I have worked in the domain of data science and artificial intelligence for over 25 years. Data has been the driving force for every piece of work I have ever done. Manipulating data is a necessity for any kind of data science work. Most of the work, however, is typically done in an “offline” sense – the work is done at a snapshot in time. This means that the data engineering work can be done as it is required, and there is no real concept of “productionising” the work. This is where my experience of data engineering and software engineering work diverge. Data engineering in the data science space is about exploring something, whereas software engineering is carried out in order to build a working piece of software. This means that some of the critical aspects of best practice software engineering, such as continuous integration and continuous delivery, are not considered when carrying out data engineering for data science.
How did you get involved in data engineering?
Even from the early days of my career I was aware of the importance of the data engineering work I did to be repeatable. Either for similar projects or to repeat work (i.e. “productionising” it). To this end, I always endeavoured to fully comment the code I wrote and structure it well. In addition, many data science projects I have done have created datasets that served many other purposes and, therefore, needed to be delivered in a robust, repeatable way. This has meant I have drifted towards embracing software engineering best practices.
What are the skills a data engineer must have that a software engineer usually doesn’t have?
It is absolutely key to have an in-depth understanding of data, and not just the code that manipulates it. I have retained a single text book from my university days: SSADM (Structured Systems Analysis and Design Method). This book details how you represent a business and its core business processes in data terms. It discusses data entities and how they are related to each other through primary key – foreign key relationships. Even in the emergence of newer ways of storing and accessing data this knowledge is the fundamental building block for how to manipulate data. Of course, at the heart of this is understanding SQL. I was using SQL from day one of my very first job, and that has been the foundation for so much of what I have ended up doing. If a data engineer is given some datasets with little information (especially not a data dictionary!), they should be able to analyse them in order to understand them and answer fundamental questions like: “What does each row actually represent?” and “How do I uniquely identify each row?” All too often I have seen software engineers join datasets and end up duplicating data and not knowing why.
What data trends are you keeping an eye on?
In my view, streaming ETL is perhaps the most significant development in data engineering right now. This is a necessity to ensure data is made available in the most usable structure and format, and as up-to-date as possible. Historically, much transformation of data was done on a batch basis and transformed data was therefore only available for a snapshot in time that is immediately out-of-date. This is perfect for analytical and reporting purposes, but not for responding to data operating in real time.
Do you have any recommendations for software engineers who want to be data engineers?

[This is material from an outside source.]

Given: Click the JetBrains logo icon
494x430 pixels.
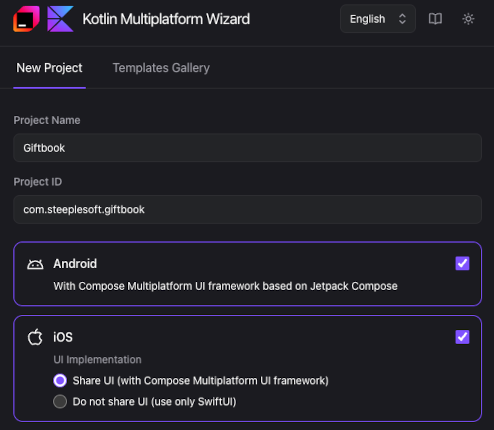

It is essential to understand how data represents business processes. Consider the business process and think about the data that is created (or changed) at each step of the process. This translates to getting a thorough understanding of relational data concepts and SQL (not that you will necessarily be coding in it). This includes such things as knowing how to handle many-to-many relationships between entities, and knowing what inner and outer joins are. It is also important to understand how to transform data from one entity level to another. This is more than just aggregating, but also things like flagging if a ‘parent’ record has at least one ‘child’ record of a particular type. It will also help if you learn the specifics of how to apply software engineering best practices in the context of data engineering. Develop the skills to be able to test data engineering code. This is primarily done by querying or visualising the data before and after.